(Eric)

I’ve started wondering recently if scholarship boils down to the courage to say something aloud, the courage to say something in the midst of a chorus full of others saying similar or different things. This same description could well be applied to teaching as well. There are a number of reasons why our scholarship and our teaching should be mutually reinforcing, but my experience and that of many of my friends in the profession is that this is not the case. One scholarly obligation too easily cannibalizes the other. 
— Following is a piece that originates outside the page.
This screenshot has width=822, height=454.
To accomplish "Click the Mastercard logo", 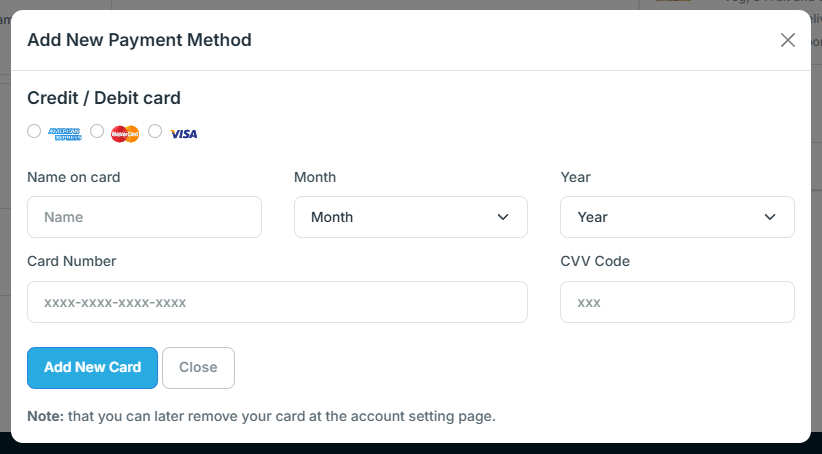I will (x=125, y=133).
At my best, my scholarship both feeds and is fed by my teaching. The things I have written can
provide students a clear starting point for their study so that our class time can focus on integration and the construction of new insights. Plus, as we teachers know full well, teaching something is the best way to learn something. We also know that students can sometimes ask the right question that will send us along a path of discovery. Teaching can be that imaginative spark of the scholar. Scholarship can be that imaginative spark of the teacher. And yet many of us will find ourselves reading lofty papers full of brilliant ideas this weekend at the SBL/AAR meetings but rarely finding a way to teach this awesome stuff to our students.

I have no magical solutions to resolving this tension so many of us feel between thriving as teachers and scholars alike. But the first step may be to say (and perhaps even believe or hope against hope) that these duties of the professoriate ought not be at odds. What makes for fine teaching and scholarship alike is the boldness to say something.


(Kate)
I have so far not been very successful at integrating research and teaching. My scholarship seems so specialized, and our Religious Studies department is so small (only 1.5 full-timers) that it seems almost too luxurious to teach what I actually study. Instead, I generally try to offer classes that I think students will want to take. In my first year of teaching, I taught a Religion and Economics class (based on my dissertation research) to only six students; even our business majors weren’t interested. And just this week, the course I had planned to teach on environmental ethics was cancelled due to under-enrollment, despite my talking it up with colleagues in relevant departments. I tend to get the best enrollment in more general courses like World Religions, Christianity, or Women and Religion. The Christian ethics topics seem to be alienating for Alma Students… or maybe it’s just me. Does anyone else in the undergraduate world have this problem?

(Roger)
This is really a bad confession, but when I began teaching as a PhD student, I planned class content around my comps and dissertation. The reasoning was purely pragmatic. Teaching can take a lot of time, and I figured that this could save me a few crucial hours every week. To my surprise, these two years of adjuncting as a doctoral student was a wonderful lesson in the integration of teaching and scholarship. The outpouring of new literature on biblical studies is enormous, but for the sake of our students, responsible teachers must stay on top of these trends at least somewhat. It’s certainly much easier to do when you are preparing a literature review. I think students can tell when their teachers are in discourse within greater academic discourse. Unfortunately, the constant name-dropping that I do probably might be a part of that.